Loch Ness will become two wards divided up the middle of the loch.

Highland Council will have one final chance to respond to highly contentious proposals by the Boundary Commission to change how political areas are defined.

Some councillors fear the changes could “disenfranchise” Highlanders.

The commission has released its completed proposals for local-level political patches, which have been sent to the Scottish Government for a final decision.

The carve-up of Highland Council wards in the Great Glen and the joining of wards within Inverness have caused dismay, while some areas have gone unchanged.

The commission said in its final recommendations that the reasons for the changes are electoral parity – getting the right number of electors to be represented by the correct number of councillors.

But that does not tally as Culloden and Ardersier would be left with just three councillors representing 54.2 per cent more electors than absolute parity would require. It is unclear from the proposals why an additional councillor was not allocated to the ward, amid a housing boom that has seen the local population rise.

Culloden and Ardersier councillor Glynis Campbell-Sinclair said: “The purpose of the exercise I think is just to reduce the number of councillors – that’s been on the cards for a while.

“If you see how that stacks up just now, it has been a completely and utterly worthless exercise because it comes out at almost the same number of councillors. For me it has been a waste of public money, there are some areas that are going to be disenfranchised.”

The other changes, if agreed, will see Inverness West and part of Inverness Central amalgamated along the River Ness from South Kessock to Torvean to create a five-member super ward.

While on the other bank of the river, Inverness Millburn ward minus the retail and business park joins Inverness Central ward and would have four councillors.

Inverness South remains largely the same while Inverness Ness-Side is massively extended to include the southern shores of Loch Ness – again creating another five-member ward.

Council leader Margaret Davidson, who represents Aird and Loch Ness, described the results as mixed bag.

“Like all reviews there is some good and there is some bad,” she said. “There is an extra councillor for Inverness – that’s good.

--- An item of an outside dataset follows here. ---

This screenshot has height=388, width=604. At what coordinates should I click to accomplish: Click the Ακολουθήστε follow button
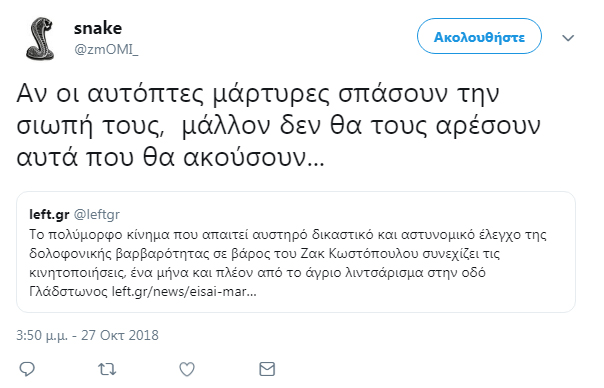pos(479,37)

And the Culloden one in particular really makes me ask – really, just three councillors?

“That area is obviously growing and yet they will be way over in parity and that is a long five years until the next council, so that is an odd one.

“The one I have to take really seriously to heart is to split the community of Loch Ness. Right down the middle of the loch is the boundary and I just can’t understand it.

“We are going over parity, a lot of people are moving into the area and they are wanting us to split up the ward.

“The Boundary Commission’s remit says that they take adequate account of natural boundaries of communities – Loch Ness is a community, they have many things in common, they do many things together when they get the opportunity.

“For example the Red John hydro scheme, the people on the north of the loch would be looking at it but they wouldn’t have had a say at all.

“It is a really, really unacceptable thing to do, the wind farms are all on the south of the loch and if you go up the hill at Abriachan you can see the lot.

“Loch Ness and the Great Glen is an entity. It is one glen with so many similarities.”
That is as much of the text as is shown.